U.S. refusal to extradite diplomat's wife a 'denial of justice': Britain
Charlotte Charles (R) and Tim Dunn have asked the United States to extradite to Britain the American suspected of killing their son in a road accident in England. (AFP)
LONDON, UNITED KINGDOM -- Britain on Friday rebuked the United States for refusing to extradite a diplomat's wife charged over a car crash that killed a British teenager, calling it a "denial of justice."
The case of Anna Sacoolas has been a thorn in London's close relations with Washington, stirring up debates over the limits of diplomatic immunity in cases unrelated to national security.
"We are disappointed in this decision, which appears to be a denial of justice," a spokeswoman for the Home Office said.
"We are urgently considering our options."
Briton Harry Dunn died in August when his motorcycle collided with a car driving on the wrong side of the road near an airbase in Northamptonshire, central England, which is used by the U.S. military as a communications hub.

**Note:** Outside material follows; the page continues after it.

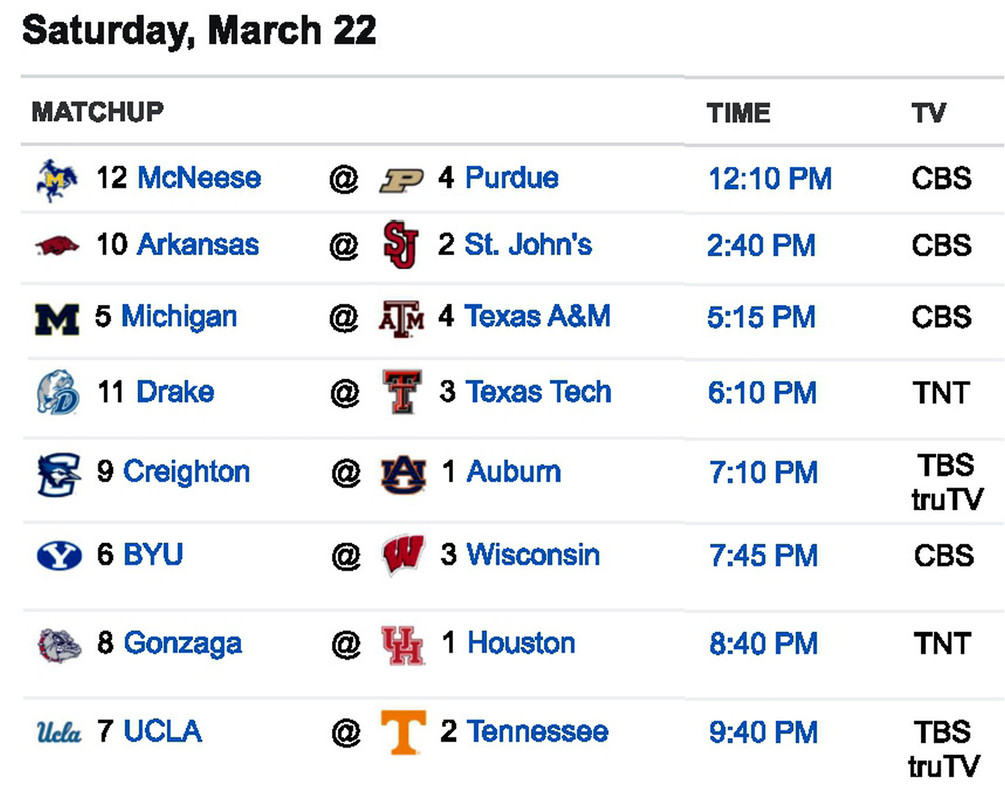Screen dimensions: 1005x800
Task: Open the 7:45 PM game time link
Action: pyautogui.click(x=764, y=555)
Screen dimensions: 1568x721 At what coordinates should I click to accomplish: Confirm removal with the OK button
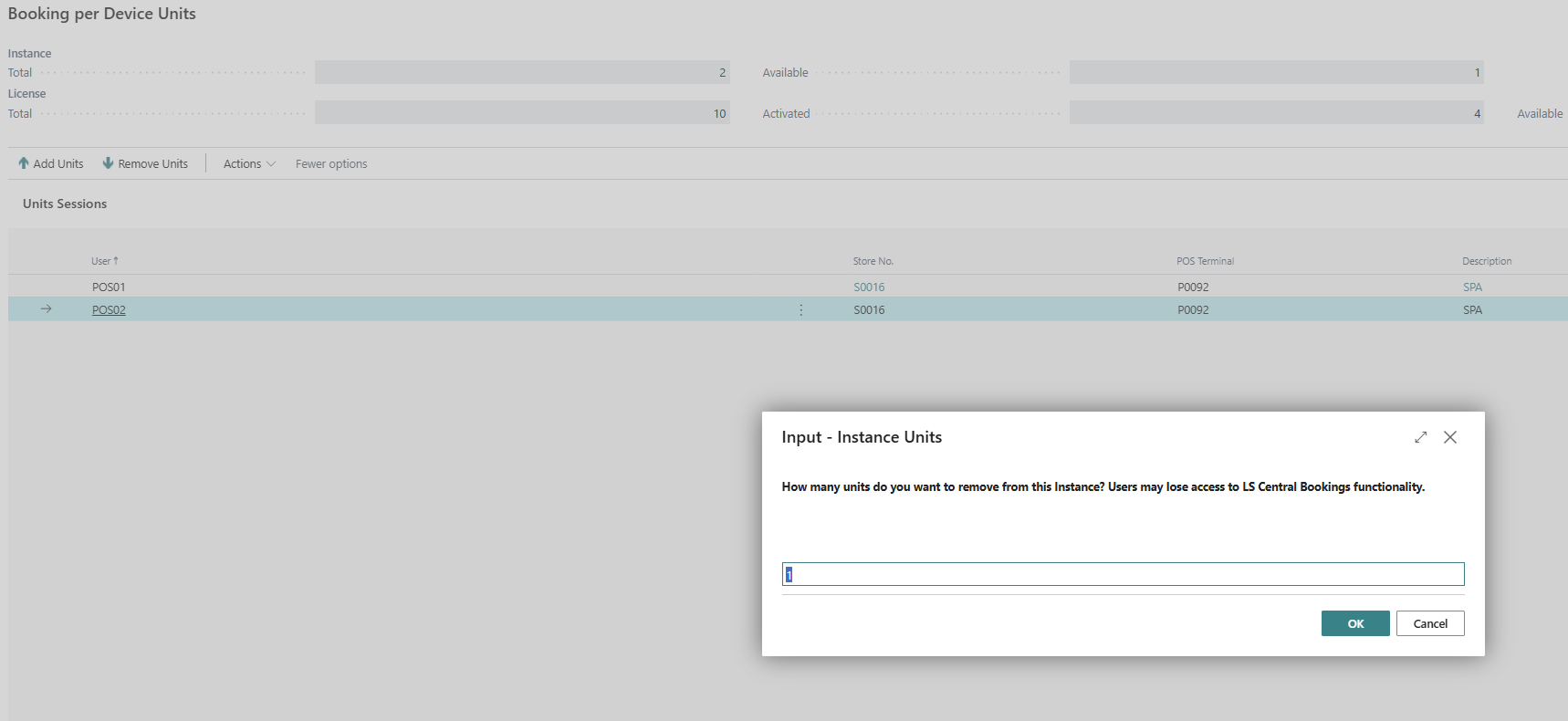click(1354, 623)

Sacoolas, who has admitted to being the driver, was charged by British police with causing death by dangerous driving.
However, she has cited immunity while refusing to return to Britain to face justice, as Dunn's parents have demanded.
The parents of the 19-year-old were informed of U.S. Secretary of State Mike Pompeo's decision in a phone call with their MP on Thursday and "were not at all surprised," a family spokesman said.
"This is a lawless, corrupt administration that appears intent on attacking even its closest international ally," Radd Seiger said.
"If Trump and Pompeo think this is an end to the matter, they have another thing coming to them," he added, saying the family would meet with the government to discuss their next steps.
Dunn's parents, Charlotte Charles and Tim Dunn, visited the White House in October to meet Trump, who they called warm and welcoming but they criticised the White House's attempts to engineer a snap meeting with Sacoolas, who was in a room next door with photographers.
The U.S. State Department confirmed it had rejected the request, saying Sacoolas had immunity from criminal jurisdiction during her stay in the U.K.
"If the United States were to grant the U.K.'s extradition request, it would render the invocation of diplomatic immunity a practical nullity and would set an extraordinarily troubling precedent," it said in a statement.
The case has been a political headache for Prime Minister Boris Johnson, who is cultivating trade relations with Washington in a bid to offset the potential damage of Britain's withdrawal from the EU.
Trump has called the crash a "terrible accident," saying it was common for Americans in Britain to have difficulty driving on the left side of the road.